For recommendations, use a random walk by user-board-pin graph, implement PinSage, which was spoken about yesterday . Personalization has evolved from sorting by time, through a linear model and GBDT to a neural network (since 2017). When collecting the final list, it is important not to forget about the business rules: freshness, variety, additional filters. We started with heuristics, now they are moving towards the optimization model of the context as a whole relative to the goals.

In the search situation (when the intention is there), they move a little differently: they try to better understand the intention. To do this, use the techniques of query understanding and query expansion, and the expansion is made not just by autocompletion, but through beautiful visual navigation. Use different techniques for working with pictures and texts. We started in 2014 still without deep learning, launched Visual Search with deep learning in 2015, added object detection with semantic analysis and search in 2016, recently launched the Lens service - you point the smartphone camera at an object and get pins. In deep learning, multi task is actively used: there is a common block that builds embedding of a picture. and on top of other networks to solve different problems.

In addition to these tasks, ML is used a lot more where: notifications / advertising / spam / forecasting, etc.

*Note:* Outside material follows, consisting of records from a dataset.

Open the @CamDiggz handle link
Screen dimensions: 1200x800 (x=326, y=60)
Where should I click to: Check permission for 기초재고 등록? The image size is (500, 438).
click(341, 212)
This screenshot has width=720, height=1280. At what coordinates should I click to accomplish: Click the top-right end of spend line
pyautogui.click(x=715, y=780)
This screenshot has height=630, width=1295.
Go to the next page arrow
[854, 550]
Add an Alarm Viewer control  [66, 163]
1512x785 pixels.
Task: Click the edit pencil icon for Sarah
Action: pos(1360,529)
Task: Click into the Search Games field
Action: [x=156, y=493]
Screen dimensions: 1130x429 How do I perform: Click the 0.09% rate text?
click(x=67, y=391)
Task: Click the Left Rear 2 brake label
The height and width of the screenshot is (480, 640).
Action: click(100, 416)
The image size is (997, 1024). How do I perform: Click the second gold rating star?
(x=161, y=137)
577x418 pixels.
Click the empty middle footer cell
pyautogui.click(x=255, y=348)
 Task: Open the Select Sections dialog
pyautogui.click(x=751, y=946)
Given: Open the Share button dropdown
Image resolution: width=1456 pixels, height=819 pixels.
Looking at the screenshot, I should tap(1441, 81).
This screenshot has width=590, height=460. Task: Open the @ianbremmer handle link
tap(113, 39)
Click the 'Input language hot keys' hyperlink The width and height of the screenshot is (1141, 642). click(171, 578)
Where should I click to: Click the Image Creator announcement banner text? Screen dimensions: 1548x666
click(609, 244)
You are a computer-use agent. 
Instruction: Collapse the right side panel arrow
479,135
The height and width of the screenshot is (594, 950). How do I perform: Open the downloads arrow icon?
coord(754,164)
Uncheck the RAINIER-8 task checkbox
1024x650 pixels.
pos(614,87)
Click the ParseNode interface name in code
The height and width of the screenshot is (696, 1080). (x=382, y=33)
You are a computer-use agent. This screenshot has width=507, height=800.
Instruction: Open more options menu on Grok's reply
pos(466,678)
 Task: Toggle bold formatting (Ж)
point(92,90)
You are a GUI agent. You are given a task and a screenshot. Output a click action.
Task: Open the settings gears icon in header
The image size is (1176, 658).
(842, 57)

A little about the lessons learned:

We must remember about the bass, one of the most dangerous "rich get richer" (the tendency of machine learning to pour traffic into the already popular objects).
Be sure to test and monitor: the introduction of the grid at first strongly collapsed all the indicators, then it turned out that because of a bug, the distribution of features drifted long ago and voids appeared online.
The infrastructure and the platform are very important, special emphasis on convenience and parallelization of experiments, but we must also be able to cut off experiments offline.
Metrics and understanding: offline does not guarantee online, but we make tools for interpreting models.
Building a sustainable ecosystem: about the garbage filter and clickbate, be sure to add negative feedback to the MD and the model.
Don't forget that there is a layer for embedding business rules.

Broad Knowledge Graph by Amazon

Now comes the girl from Amazon.

There are knowledge graphs — entity nodes, edge attributes, etc. — that are built automatically, for example, by Wikipedia. They help to solve many problems. We would like to get a similar thing for products, but there are a lot of problems with it: there is no structured data at the entrance, the products are dynamic, there are many different aspects that do not fall on the knowledge graph model (arguably, in my opinion, rather “do not fall without serious complication of the structure "), There are a lot of verticals and" not named entities ". When the concept was “sold” to the management and received good, the developers said that it was “a project for a hundred years,” and finally managed in 15 person-months.

We started with extracting entities from the Amazon catalog: there is no structure here, although it is crowdsourced and dirty. Next hooked up OpenTag (explained in more detail yesterday) for word processing. And the third component was Ceres - a tool for parsing from the web, taking into account the DOM tree. The idea is that by annotating one of the pages of the site, you can easily parse the rest - after all, all generated by the template (but there are many nuances). To do this, they used the Vertex markup system (bought by Amazon in 2011) - they make markup, use the xpath set to isolate attributes, and determine which ones are applicable to a specific page using logistic regression. To merge information from different sites, use random forest. They also use active learning, complex pages are sent to manual layout. In the end, they make supervised knowledge cleaning - a simple classifier, for example, a brand / not a brand.

Next, a little for life. They identify two types of targets. Roofshots are the short-term goals that we achieve and we are moving the product, and Moonshots, which we are expanding and holding global leadership.

Embeddings and Representations

After lunch, I went to the section on how to build embeddings, mainly for graphs.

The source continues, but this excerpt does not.